You demanded more bacon, people, so here it is: domo arigato

By Lester Haines, 1 Aug 2015

OK, sliced pork fans. In response to criticisms that our recent culinary trip to Hawaii – in search of the quite remarkable Spam musubi - simply did not feature enough bacon, we today present for your wobbly dining pleasure the very cutting edge of Anglo-Japanese fusion cuisine.

Yes indeed, consider if you will bacon and egg sushi, offering the very best of Western haute cuisine effortlessly melded with Oriental grub excellence, with the added bonus of exceptional aesthetic appeal.

You'll recall that our Hawaiian delicacy featured sushi rice – prepared with wine vingar, salt and sugar – as opposed to the standard plain boiled rice used in onigiri (rice balls/cones).

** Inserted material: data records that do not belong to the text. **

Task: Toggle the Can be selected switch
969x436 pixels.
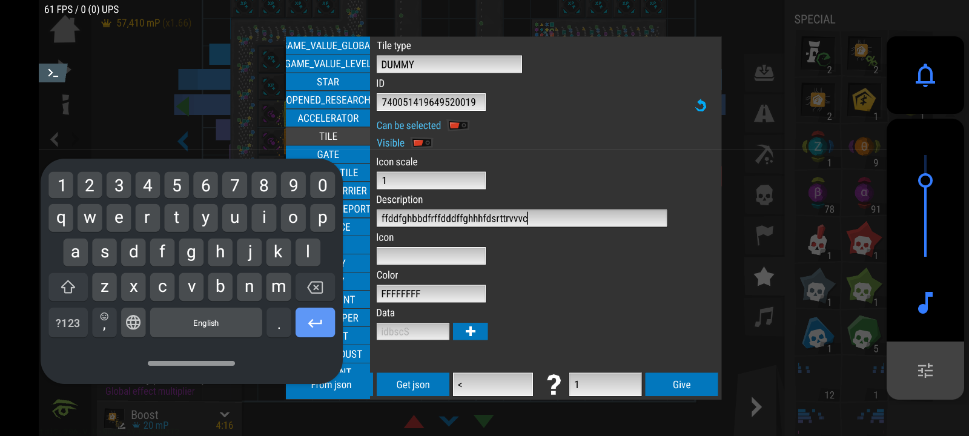Action: click(x=458, y=125)
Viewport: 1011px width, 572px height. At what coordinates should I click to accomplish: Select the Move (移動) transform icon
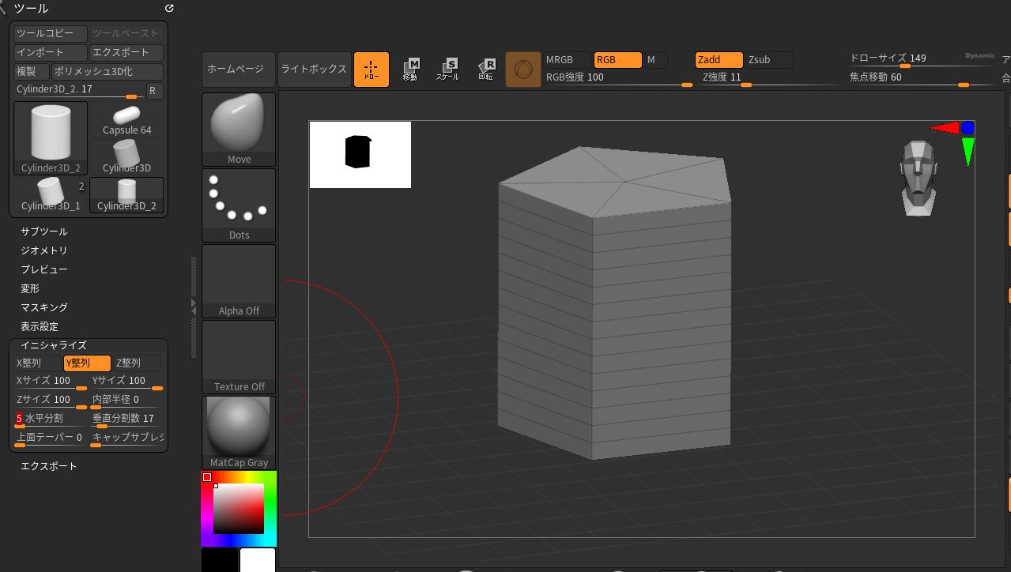410,70
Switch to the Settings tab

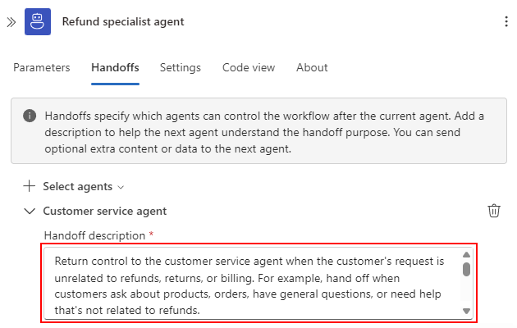180,68
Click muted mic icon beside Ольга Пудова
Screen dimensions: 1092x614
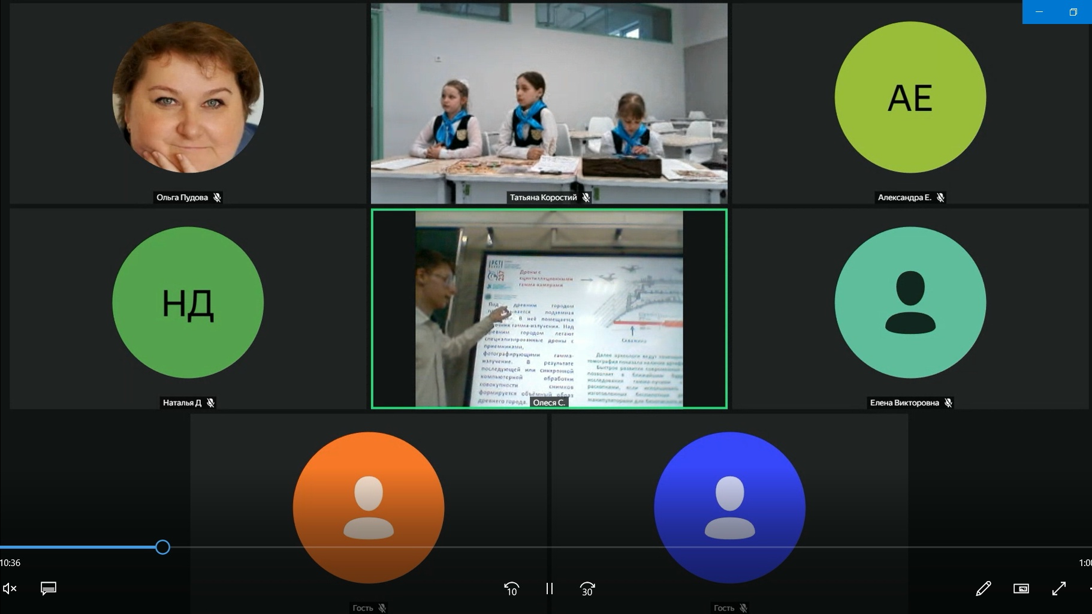point(217,197)
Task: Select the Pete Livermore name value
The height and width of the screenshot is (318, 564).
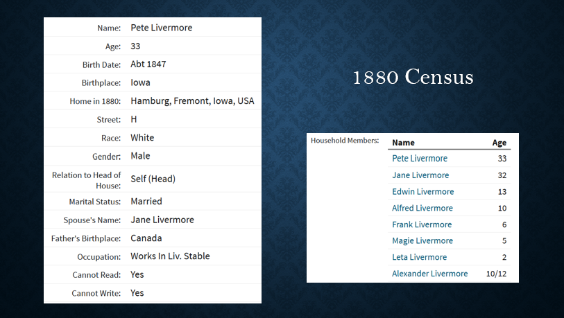Action: click(161, 28)
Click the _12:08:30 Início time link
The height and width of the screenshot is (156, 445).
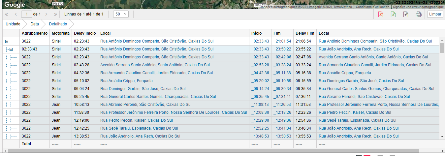pyautogui.click(x=260, y=112)
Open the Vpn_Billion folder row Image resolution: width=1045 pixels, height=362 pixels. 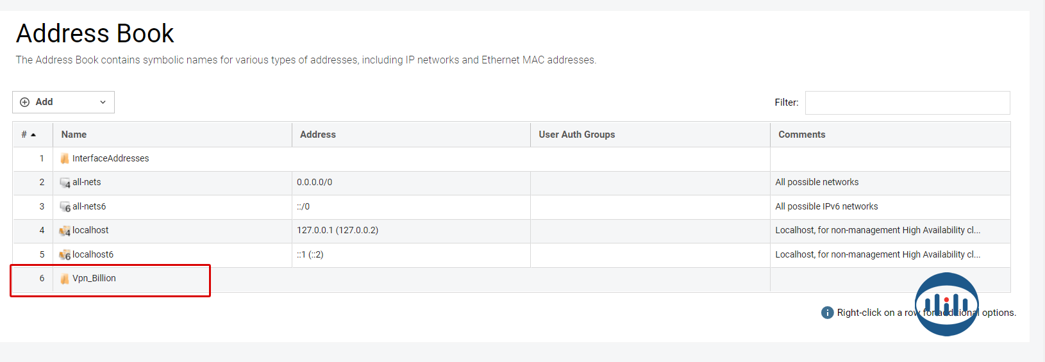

This is what you'll need to knock up sushi rice in bulk, lest you missed the recipe the first time around:

The ingredients to make sushi rice

  • 600g sushi rice
  • 30g sugar
  • 15g salt
  • 80ml rice vinegar

If you can't get dedicated sushi rice, then try a bog-standard short-grained alternative. The amount of water you'll need depends on the type of rice and should be enough to be fully absorbed without the rice beginning to burn on the bottom of the pan.

Here's the step-by-step:

The first four steps in preparing sushi rice

The second four steps in preparing sushi rice

We decided to prepare two forms of sushi – makizushi ("rolled sushi") and oshizushi ("pressed sushi") – and by far the best way to tackle these is to acquire dedicated moulds, modelled here by my glamorous assistant Katarina:

Katarina poses with the sushi moulds

That's the oshizushi mould on the left. If these contraptions look like a bit of a palaver to use, they're quite the opposite. There are loads of versions out there, and they're dirt cheap.

Our two sushi moulds

Our ingredient stockpile for both the makizushi and oshizushi comprised:

The ingredients required for our bacon and egg sushi

  • Roughly 150g thin-sliced bacon
  • 2 sheets of nori seaweed
  • 4 scrambled eggs
  • Fried eggs
  • 100g of chunks of jamón serrano
  • Around 250-350g sushi rice
  • Soy Brown sauce
  • A smidge/tad/pinch (according to taste) of furikake seasoning

With the above, we produced two makizushi and two oshizushi, that's to say, we filled each mould twice over. Each pressing requires around 60-80g of rice, approximately 30-40g of bacon and one scrambled egg.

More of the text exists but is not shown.